Method: This paper proposes a unified theoretical framework centered on win rate—the probability that a model prefers the correct response—and rigorously proves it is the unique metric satisfying both preference-relation consistency and rationality under data-distribution priors. Based on this, mainstream methods are systematically categorized into win-rate optimization (WRO) and non-WRO classes.

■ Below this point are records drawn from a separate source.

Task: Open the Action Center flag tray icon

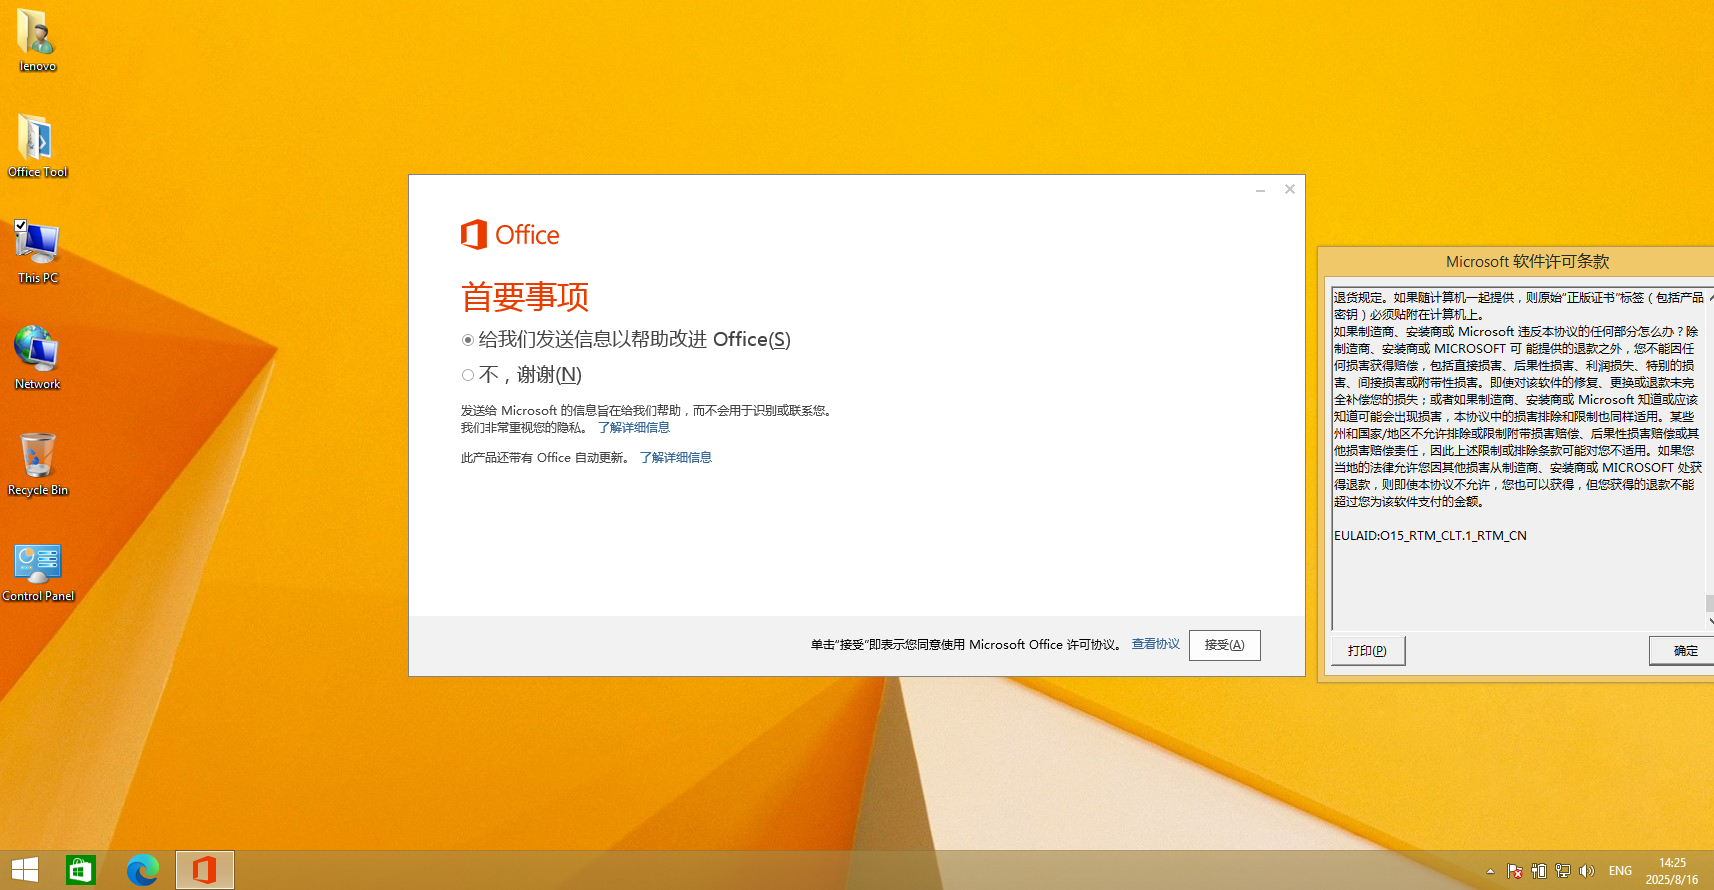Action: tap(1514, 871)
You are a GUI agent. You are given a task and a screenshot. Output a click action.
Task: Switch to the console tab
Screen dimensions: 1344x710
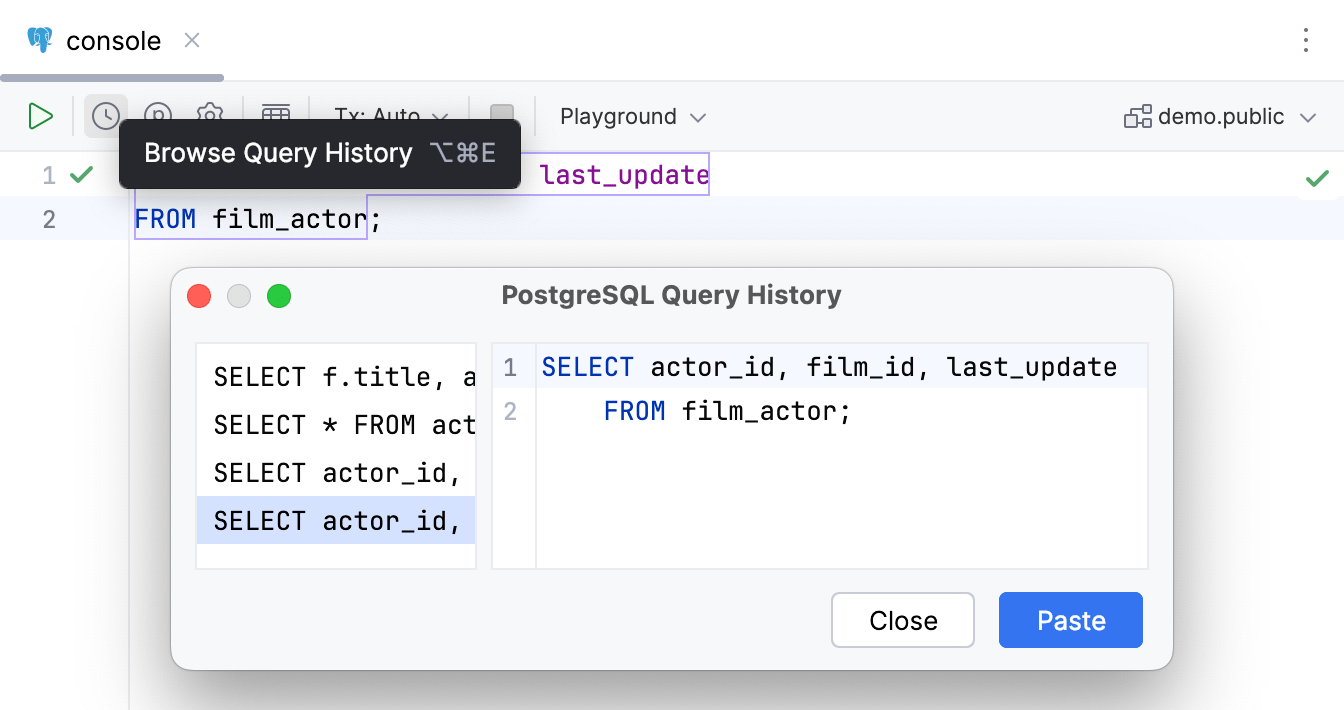pyautogui.click(x=111, y=40)
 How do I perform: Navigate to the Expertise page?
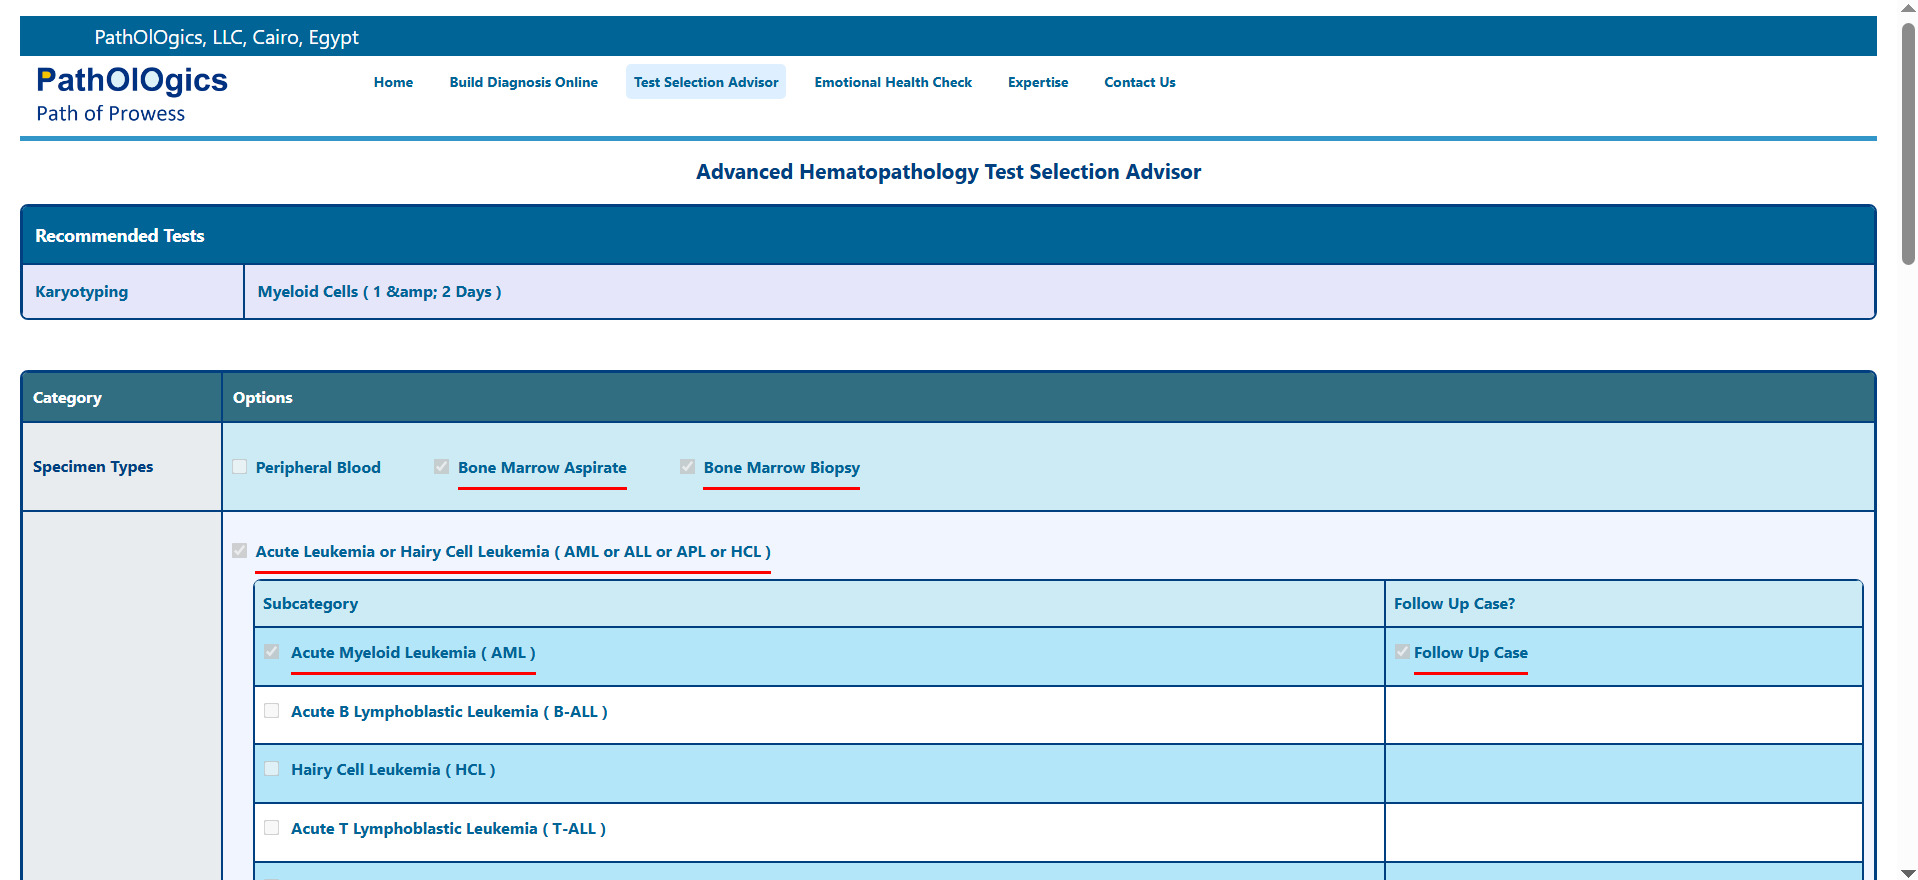click(1037, 82)
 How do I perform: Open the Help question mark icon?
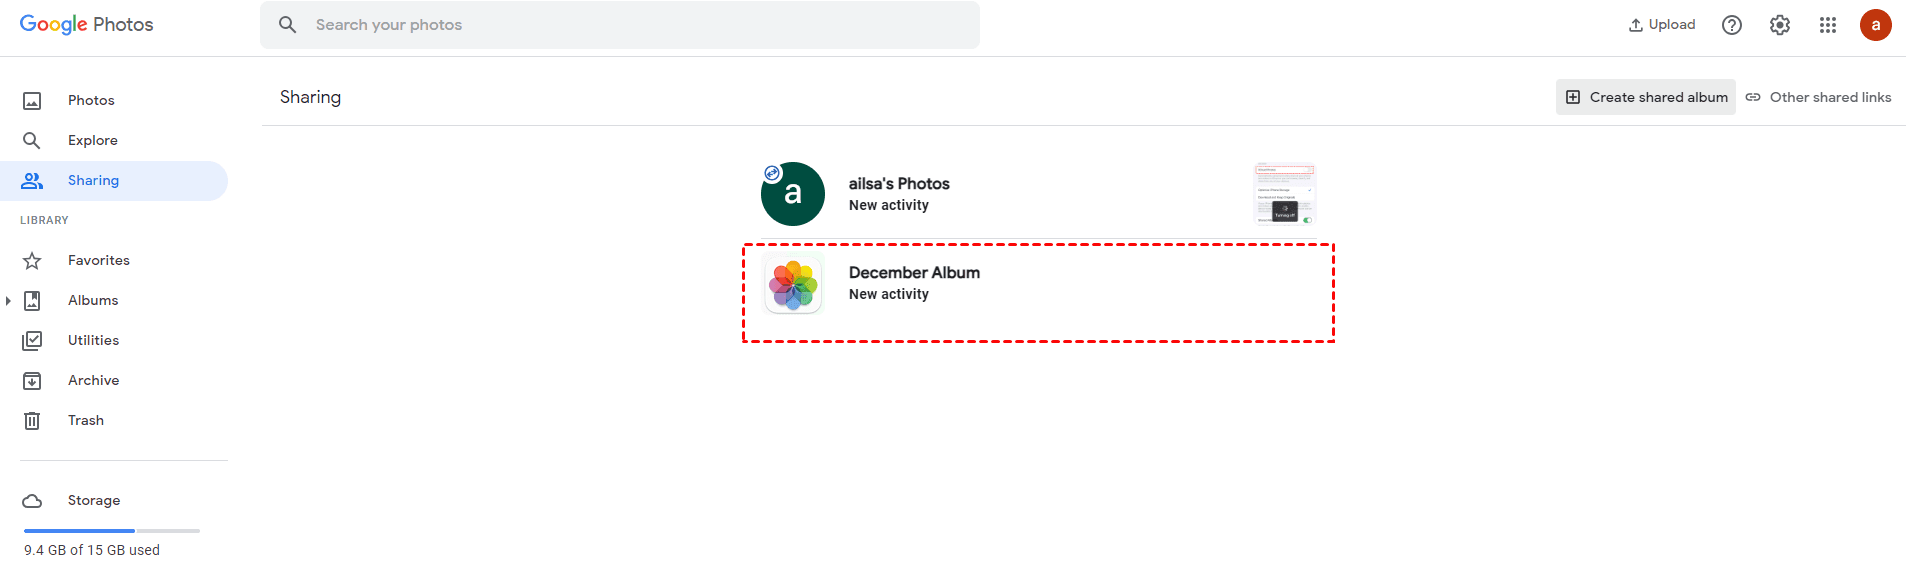(x=1732, y=25)
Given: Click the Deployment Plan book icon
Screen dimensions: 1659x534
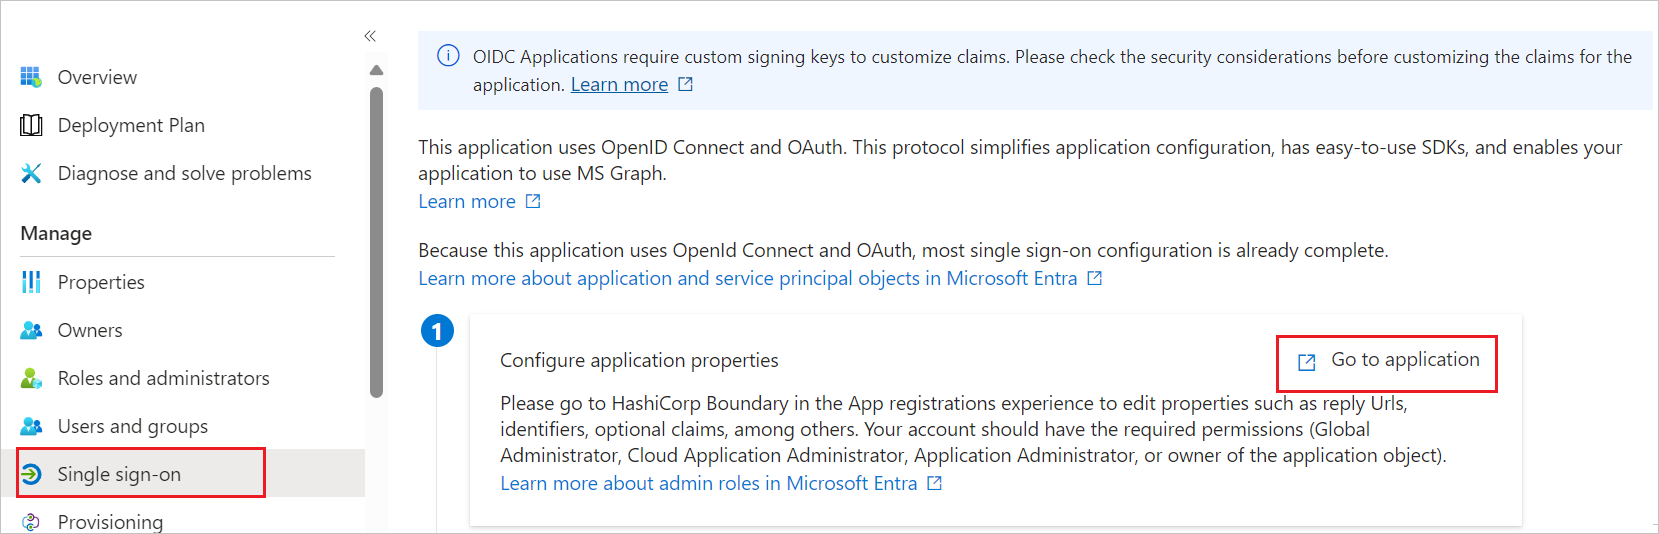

Contribution/Results: We establish that WRO methods enjoy dual guarantees of statistical consistency and optimization tractability, whereas canonical non-WRO approaches—including DPO and SFT—exhibit fundamental theoretical limitations. Further analysis reveals that practical model performance is predominantly constrained by optimization difficulty rather than objective design; thus, optimization success rate is a stronger predictor of empirical performance than objective choice. These results provide a verifiable, principled foundation for evaluation, diagnostic analysis, and algorithm design in preference learning.
📝 Abstract
Preference learning, or the task of aligning generative models to preference comparison data, has yet to reach the conceptual maturity of classification, density estimation, etc. To close this gap, this work presents a framework to understand preference learning starting from the sampling distribution of pairwise preference data. First, we prove that the only evaluation of a generative model that respects both preferences and prevalences in the data distribution is a form of win rate, justifying win rate as the focal point to understand preference learning. We then analyze preference learning methods as win rate optimization (WRO) or non-WRO. We present novel instances of WRO beyond existing examples (RLHF, NLHF) and identify two key theoretical benefits of all such methods. We prove that common non-WRO methods like DPO and SFT on preferred samples lack these properties and suggest ways to mitigate such theoretical limitations. We also show that WRO underperforms in practice due optimization difficulties and that optimization success predicts performance better than choices which affect the objective's solution. Our analysis highlights best practices for existing methods and provides recommendations for future research, guided by the principle that one should either align non-WRO methods more closely with WRO or improve the optimization of WRO objectives.